Civilized Pet Ownership

When my dogs and I are attacked, a steady stream of “Lazy Worm! Black-hearted capitalist! Your heart is not red!” scares the bejesus out of onlookers

By Suzanne Robare Updated Mar.1

It is a fact universally acknowledged that as soon as I bend down to scoop up dog poop into a biodegradable bag, an unleashed brown poodle will materialize out of nowhere and attack me and my two leashed animals. Both will lose their little doggy minds and instantly devolve from overfed lap dog to snarling wolf while I struggle to maintain my balance, hold on to their leashes, and keep a grip on the poo bag.
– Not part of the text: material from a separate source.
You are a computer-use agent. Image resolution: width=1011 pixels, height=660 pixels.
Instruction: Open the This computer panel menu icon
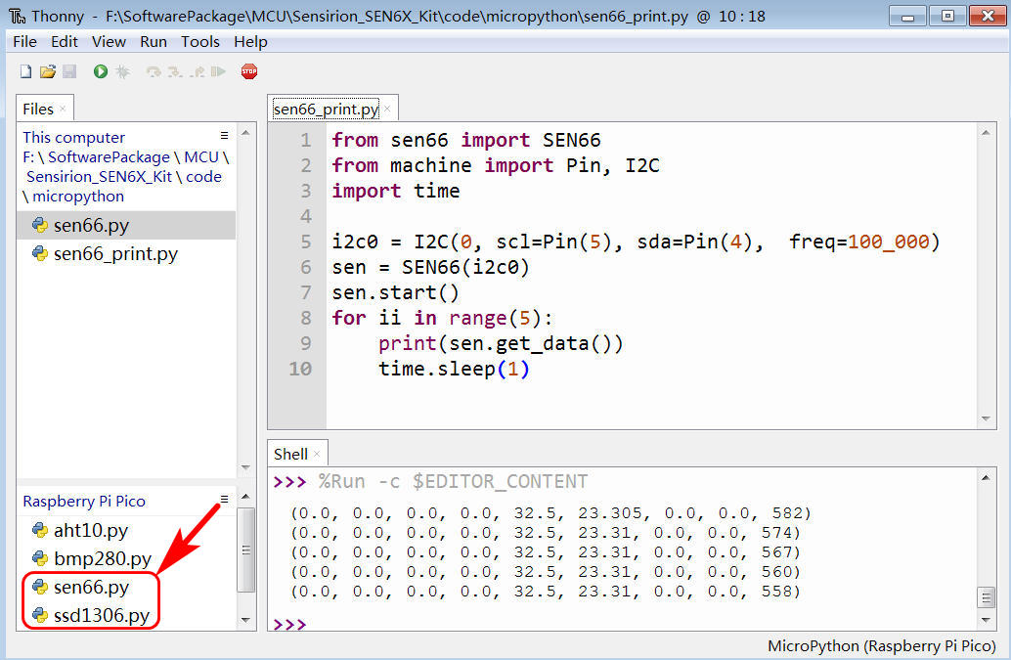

It’s not a dignified position to be in, and I’ve become accustomed to the laughter of the other dog owner as they shake with mirth at the sight of their beloved little pet leaping for my throat while my dogs bay lustfully for its blood. The smaller the poodle, the more fervent the attack. It’s a daily occurrence, no matter the time, no matter the weather, no matter what part of Beijing I live in. Hell, it’s not even the same poodle. 

English is my first language, and in moments of stress and shock I tend to let loose a string of Anglo-Saxon epithets that are pointed in the extreme. However, on occasion, when the attack is particularly virulent or the dog (or dogs) especially menacing, something inside me snaps and I find myself charging at the dog (and occasionally its owner) screaming, “Put a leash on your damn dog!” in fluent Chinese. I’m told it’s a bit like watching a fluffy white bunny turn into a killer in front of your eyes. How scary am I when I snap? I’ve made charging pit bulls turn tail and run off toward their owners, leaping dramatically into their arms in an attempt to escape the screaming foreign lady. 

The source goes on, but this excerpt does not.